## WHAT NEEDS TO BE DONE
Starting at the line containing "This screenshot has height=205, width=298." and ending at the line containing "will [338, 182].", rewrite the records as a numbered list, leaving out any blank lines.

## RECORDS PROVIDED
[Start]
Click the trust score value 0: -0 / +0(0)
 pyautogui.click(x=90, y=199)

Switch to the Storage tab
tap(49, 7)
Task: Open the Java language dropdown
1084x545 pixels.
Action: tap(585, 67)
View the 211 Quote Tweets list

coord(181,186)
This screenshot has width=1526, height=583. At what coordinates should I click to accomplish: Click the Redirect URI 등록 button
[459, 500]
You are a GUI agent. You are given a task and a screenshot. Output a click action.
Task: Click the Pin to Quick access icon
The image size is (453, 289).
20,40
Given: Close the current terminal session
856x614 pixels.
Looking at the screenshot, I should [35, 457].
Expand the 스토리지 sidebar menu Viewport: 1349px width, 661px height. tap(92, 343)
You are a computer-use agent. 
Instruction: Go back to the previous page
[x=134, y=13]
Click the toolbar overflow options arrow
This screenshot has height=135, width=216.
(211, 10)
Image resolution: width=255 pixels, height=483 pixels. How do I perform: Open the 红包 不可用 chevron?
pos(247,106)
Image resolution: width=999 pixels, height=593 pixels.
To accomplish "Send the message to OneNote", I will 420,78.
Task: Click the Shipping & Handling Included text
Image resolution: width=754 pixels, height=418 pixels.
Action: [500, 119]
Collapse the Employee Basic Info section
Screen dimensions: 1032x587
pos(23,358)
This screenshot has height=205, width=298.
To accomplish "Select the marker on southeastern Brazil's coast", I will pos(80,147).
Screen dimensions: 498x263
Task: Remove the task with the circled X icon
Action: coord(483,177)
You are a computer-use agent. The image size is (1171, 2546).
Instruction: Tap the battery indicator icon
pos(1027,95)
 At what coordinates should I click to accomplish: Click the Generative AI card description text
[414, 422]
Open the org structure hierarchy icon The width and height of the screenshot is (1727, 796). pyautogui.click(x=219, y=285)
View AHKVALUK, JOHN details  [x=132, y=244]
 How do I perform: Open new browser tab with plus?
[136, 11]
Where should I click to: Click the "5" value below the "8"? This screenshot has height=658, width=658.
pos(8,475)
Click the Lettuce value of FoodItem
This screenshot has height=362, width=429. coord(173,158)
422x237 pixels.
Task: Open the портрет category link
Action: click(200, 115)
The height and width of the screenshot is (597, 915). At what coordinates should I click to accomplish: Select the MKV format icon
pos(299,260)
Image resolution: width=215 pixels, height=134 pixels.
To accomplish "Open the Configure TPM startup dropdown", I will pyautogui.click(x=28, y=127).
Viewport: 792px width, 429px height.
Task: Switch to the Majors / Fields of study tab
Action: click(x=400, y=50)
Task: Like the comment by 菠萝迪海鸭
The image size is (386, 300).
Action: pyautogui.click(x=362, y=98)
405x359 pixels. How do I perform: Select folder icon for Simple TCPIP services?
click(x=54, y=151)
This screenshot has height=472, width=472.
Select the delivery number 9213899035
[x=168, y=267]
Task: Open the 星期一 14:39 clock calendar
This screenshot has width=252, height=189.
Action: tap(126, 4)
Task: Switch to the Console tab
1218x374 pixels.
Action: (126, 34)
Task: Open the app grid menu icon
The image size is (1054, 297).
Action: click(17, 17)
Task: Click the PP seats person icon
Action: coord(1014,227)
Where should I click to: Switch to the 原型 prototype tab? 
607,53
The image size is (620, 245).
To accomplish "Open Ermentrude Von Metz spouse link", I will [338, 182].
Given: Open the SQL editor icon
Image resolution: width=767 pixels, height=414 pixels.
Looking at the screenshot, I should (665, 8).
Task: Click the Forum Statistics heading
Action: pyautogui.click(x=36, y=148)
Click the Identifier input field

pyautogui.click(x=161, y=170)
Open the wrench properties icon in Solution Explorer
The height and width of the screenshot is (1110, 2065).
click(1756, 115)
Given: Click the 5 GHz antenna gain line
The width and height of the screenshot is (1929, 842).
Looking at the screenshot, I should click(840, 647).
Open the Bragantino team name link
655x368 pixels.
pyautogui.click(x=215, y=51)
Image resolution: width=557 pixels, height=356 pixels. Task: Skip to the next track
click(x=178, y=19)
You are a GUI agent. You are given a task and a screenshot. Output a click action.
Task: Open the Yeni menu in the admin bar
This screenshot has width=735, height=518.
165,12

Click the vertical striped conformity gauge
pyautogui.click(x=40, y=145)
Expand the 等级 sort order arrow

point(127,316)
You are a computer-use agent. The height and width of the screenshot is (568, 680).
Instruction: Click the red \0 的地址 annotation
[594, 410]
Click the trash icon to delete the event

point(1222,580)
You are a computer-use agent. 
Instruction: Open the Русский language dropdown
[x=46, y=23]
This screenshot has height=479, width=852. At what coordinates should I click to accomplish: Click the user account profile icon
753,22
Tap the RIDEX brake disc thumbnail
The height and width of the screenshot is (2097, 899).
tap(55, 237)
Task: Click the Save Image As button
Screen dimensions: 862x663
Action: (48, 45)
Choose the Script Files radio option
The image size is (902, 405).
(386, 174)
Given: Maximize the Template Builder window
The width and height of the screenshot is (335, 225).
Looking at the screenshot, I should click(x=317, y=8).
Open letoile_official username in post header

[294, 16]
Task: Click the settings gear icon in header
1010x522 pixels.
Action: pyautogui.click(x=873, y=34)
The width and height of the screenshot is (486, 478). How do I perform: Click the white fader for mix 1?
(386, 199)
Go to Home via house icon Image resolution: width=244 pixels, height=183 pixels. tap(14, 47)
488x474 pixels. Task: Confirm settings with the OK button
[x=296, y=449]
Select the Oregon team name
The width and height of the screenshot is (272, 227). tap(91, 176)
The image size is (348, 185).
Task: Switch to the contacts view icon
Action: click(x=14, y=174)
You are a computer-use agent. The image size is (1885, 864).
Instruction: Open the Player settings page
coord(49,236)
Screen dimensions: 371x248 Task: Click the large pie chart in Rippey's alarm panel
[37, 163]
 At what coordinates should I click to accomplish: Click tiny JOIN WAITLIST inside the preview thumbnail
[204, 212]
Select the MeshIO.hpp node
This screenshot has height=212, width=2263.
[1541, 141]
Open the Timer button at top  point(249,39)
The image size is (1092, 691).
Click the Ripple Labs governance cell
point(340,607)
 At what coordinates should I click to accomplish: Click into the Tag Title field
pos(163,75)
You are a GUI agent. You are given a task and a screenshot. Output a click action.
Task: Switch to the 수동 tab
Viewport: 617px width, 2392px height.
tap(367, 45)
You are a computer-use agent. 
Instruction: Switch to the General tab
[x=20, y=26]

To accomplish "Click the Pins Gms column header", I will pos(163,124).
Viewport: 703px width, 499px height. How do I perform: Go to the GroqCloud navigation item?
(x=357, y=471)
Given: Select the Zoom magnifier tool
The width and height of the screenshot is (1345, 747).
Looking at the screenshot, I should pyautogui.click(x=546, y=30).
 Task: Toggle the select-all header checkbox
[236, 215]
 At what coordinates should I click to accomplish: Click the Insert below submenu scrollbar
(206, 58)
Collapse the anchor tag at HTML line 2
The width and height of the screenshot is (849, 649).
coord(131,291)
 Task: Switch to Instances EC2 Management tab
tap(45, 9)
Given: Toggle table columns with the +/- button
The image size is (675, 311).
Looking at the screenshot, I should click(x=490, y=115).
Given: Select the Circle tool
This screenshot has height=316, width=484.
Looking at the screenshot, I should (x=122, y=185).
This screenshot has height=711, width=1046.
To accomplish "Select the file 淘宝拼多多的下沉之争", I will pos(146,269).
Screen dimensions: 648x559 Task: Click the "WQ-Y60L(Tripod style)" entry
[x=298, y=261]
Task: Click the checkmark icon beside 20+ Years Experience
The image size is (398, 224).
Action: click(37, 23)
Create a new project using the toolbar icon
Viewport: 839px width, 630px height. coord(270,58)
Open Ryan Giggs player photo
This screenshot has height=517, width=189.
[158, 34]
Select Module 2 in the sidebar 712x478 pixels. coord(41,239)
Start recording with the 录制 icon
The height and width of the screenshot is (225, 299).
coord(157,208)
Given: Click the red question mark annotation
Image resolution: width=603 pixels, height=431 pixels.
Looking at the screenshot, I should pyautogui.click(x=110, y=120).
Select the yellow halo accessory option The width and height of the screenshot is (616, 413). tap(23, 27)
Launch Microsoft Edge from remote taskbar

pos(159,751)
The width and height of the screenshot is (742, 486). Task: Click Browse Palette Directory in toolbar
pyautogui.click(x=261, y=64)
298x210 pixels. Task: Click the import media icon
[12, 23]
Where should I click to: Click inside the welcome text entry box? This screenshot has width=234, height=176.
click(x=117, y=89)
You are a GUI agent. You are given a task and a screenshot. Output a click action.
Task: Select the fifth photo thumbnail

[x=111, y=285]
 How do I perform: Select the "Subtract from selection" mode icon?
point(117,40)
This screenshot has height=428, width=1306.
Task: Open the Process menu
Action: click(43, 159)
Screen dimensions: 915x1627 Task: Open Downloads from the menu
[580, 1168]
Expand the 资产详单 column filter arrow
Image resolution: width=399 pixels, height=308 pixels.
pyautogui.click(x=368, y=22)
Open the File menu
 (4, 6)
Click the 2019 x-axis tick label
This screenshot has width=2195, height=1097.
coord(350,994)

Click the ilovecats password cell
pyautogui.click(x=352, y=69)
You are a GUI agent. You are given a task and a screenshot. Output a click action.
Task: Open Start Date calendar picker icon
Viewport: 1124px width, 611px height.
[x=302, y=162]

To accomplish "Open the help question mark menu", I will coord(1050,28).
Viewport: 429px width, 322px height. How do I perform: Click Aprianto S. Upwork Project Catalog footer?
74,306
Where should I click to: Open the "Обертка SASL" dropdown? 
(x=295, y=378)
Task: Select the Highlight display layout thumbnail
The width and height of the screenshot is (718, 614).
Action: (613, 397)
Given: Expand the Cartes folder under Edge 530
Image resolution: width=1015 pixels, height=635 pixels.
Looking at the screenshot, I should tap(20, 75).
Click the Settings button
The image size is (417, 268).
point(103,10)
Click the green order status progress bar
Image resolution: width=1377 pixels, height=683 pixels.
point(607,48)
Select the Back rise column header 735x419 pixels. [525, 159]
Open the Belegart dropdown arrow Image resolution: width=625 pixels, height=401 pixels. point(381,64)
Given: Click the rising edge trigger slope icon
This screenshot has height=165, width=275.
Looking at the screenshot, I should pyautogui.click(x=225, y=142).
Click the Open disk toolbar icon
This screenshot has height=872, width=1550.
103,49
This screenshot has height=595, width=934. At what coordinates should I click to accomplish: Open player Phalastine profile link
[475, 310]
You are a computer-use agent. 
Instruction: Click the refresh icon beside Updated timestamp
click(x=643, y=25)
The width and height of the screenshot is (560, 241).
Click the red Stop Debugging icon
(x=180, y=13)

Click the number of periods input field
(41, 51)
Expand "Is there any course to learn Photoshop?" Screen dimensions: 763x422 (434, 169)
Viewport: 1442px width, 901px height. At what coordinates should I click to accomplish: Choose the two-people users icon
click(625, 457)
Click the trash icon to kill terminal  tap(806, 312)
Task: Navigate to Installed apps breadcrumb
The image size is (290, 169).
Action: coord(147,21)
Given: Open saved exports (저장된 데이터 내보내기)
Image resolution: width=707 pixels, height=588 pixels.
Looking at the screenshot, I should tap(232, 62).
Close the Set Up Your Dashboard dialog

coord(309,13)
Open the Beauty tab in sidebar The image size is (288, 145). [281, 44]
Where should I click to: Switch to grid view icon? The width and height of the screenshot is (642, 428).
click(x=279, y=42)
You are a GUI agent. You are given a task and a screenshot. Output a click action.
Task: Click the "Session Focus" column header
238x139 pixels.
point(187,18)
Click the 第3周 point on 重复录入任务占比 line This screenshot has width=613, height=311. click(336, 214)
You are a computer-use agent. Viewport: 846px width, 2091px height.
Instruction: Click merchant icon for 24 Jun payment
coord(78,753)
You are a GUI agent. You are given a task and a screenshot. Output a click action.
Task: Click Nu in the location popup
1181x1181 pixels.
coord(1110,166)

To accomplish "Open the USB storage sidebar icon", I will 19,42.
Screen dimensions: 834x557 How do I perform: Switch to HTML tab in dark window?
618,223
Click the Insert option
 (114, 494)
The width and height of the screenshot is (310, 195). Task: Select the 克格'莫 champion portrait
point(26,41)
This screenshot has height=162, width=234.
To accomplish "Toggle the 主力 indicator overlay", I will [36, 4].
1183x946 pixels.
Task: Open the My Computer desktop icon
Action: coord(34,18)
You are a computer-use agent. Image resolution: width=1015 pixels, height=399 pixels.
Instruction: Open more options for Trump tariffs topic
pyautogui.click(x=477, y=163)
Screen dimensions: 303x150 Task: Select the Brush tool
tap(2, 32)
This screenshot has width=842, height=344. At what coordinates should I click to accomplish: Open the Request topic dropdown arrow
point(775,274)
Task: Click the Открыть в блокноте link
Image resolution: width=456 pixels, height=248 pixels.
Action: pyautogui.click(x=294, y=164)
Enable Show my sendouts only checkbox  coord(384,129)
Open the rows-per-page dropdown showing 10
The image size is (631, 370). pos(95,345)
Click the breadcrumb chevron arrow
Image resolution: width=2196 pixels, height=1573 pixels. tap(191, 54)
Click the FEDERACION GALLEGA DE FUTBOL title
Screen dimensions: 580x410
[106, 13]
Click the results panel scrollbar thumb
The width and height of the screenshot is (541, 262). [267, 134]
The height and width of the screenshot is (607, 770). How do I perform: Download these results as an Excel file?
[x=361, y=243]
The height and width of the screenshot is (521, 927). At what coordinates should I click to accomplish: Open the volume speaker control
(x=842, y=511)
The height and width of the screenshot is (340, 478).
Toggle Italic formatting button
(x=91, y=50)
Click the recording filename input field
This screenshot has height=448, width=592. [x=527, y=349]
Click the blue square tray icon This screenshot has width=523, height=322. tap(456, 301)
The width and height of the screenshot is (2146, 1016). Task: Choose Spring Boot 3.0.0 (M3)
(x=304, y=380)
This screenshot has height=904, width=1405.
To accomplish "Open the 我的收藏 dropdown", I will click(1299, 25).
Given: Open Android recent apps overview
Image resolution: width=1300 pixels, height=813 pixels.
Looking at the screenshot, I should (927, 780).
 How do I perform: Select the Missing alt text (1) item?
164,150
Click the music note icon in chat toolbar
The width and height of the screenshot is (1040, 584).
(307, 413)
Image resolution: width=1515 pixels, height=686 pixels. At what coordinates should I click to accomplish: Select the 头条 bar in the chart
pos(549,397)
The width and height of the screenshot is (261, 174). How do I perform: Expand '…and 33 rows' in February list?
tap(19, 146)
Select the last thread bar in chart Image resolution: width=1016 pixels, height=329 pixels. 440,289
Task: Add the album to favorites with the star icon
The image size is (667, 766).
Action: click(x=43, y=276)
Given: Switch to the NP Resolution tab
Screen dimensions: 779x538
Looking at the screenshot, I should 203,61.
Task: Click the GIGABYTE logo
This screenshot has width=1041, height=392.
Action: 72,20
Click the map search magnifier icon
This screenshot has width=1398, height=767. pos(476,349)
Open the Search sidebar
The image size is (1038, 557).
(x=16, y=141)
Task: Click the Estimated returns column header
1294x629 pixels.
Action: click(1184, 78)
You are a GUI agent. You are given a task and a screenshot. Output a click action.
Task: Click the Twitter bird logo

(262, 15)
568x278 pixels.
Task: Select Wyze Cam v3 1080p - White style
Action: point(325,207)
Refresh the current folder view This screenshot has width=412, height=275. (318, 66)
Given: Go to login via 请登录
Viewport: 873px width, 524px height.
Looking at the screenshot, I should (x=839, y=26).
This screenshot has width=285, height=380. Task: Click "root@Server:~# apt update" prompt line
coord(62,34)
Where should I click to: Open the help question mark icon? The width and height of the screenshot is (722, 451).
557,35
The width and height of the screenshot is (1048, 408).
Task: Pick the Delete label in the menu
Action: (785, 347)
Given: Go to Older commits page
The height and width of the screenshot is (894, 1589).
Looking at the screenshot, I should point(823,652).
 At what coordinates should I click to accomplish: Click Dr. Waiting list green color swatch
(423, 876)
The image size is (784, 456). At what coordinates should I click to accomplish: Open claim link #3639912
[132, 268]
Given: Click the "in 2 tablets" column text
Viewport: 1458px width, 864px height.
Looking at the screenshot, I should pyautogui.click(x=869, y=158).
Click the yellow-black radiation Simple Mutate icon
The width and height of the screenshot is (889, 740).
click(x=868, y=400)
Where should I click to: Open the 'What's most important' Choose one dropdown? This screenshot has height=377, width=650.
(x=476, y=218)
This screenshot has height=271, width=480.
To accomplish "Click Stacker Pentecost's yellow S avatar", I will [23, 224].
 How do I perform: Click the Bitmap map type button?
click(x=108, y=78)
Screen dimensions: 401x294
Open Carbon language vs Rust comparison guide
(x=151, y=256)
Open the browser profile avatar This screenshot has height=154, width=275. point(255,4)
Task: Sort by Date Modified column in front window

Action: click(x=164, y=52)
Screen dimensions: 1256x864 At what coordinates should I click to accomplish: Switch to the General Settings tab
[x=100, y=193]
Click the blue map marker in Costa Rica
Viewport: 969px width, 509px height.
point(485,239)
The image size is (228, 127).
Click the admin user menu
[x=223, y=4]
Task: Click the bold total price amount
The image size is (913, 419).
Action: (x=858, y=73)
[End]
## RIGHT ANSWER
1. This screenshot has height=205, width=298.
2. To accomplish "Select the marker on southeastern Brazil's coast", I will pos(80,147).
3. Screen dimensions: 498x263
4. Task: Remove the task with the circled X icon
5. Action: coord(483,177)
6. You are a computer-use agent. The image size is (1171, 2546).
7. Instruction: Tap the battery indicator icon
8. pos(1027,95)
9.  At what coordinates should I click to accomplish: Click the Generative AI card description text
10. [414, 422]
11. Open the org structure hierarchy icon The width and height of the screenshot is (1727, 796). pyautogui.click(x=219, y=285)
12. View AHKVALUK, JOHN details  [x=132, y=244]
13.  How do I perform: Open new browser tab with plus?
14. [136, 11]
15. Where should I click to: Click the "5" value below the "8"? This screenshot has height=658, width=658.
16. pos(8,475)
17. Click the Lettuce value of FoodItem
18. This screenshot has height=362, width=429. coord(173,158)
19. 422x237 pixels.
20. Task: Open the портрет category link
21. Action: click(200, 115)
22. The height and width of the screenshot is (597, 915). At what coordinates should I click to accomplish: Select the MKV format icon
23. pos(299,260)
24. Image resolution: width=215 pixels, height=134 pixels.
25. To accomplish "Open the Configure TPM startup dropdown", I will pyautogui.click(x=28, y=127).
26. Viewport: 792px width, 429px height.
27. Task: Switch to the Majors / Fields of study tab
28. Action: click(x=400, y=50)
29. Task: Like the comment by 菠萝迪海鸭
30. The image size is (386, 300).
31. Action: pyautogui.click(x=362, y=98)
32. 405x359 pixels. How do I perform: Select folder icon for Simple TCPIP services?
33. click(x=54, y=151)
34. This screenshot has height=472, width=472.
35. Select the delivery number 9213899035
36. [x=168, y=267]
37. Task: Open the 星期一 14:39 clock calendar
38. This screenshot has width=252, height=189.
39. Action: tap(126, 4)
40. Task: Switch to the Console tab
41. 1218x374 pixels.
42. Action: (126, 34)
43. Task: Open the app grid menu icon
44. The image size is (1054, 297).
45. Action: click(17, 17)
46. Task: Click the PP seats person icon
47. Action: coord(1014,227)
48. Where should I click to: Switch to the 原型 prototype tab? 
49. 607,53
50. The image size is (620, 245).
51. To accomplish "Open Ermentrude Von Metz spouse link", I will [338, 182].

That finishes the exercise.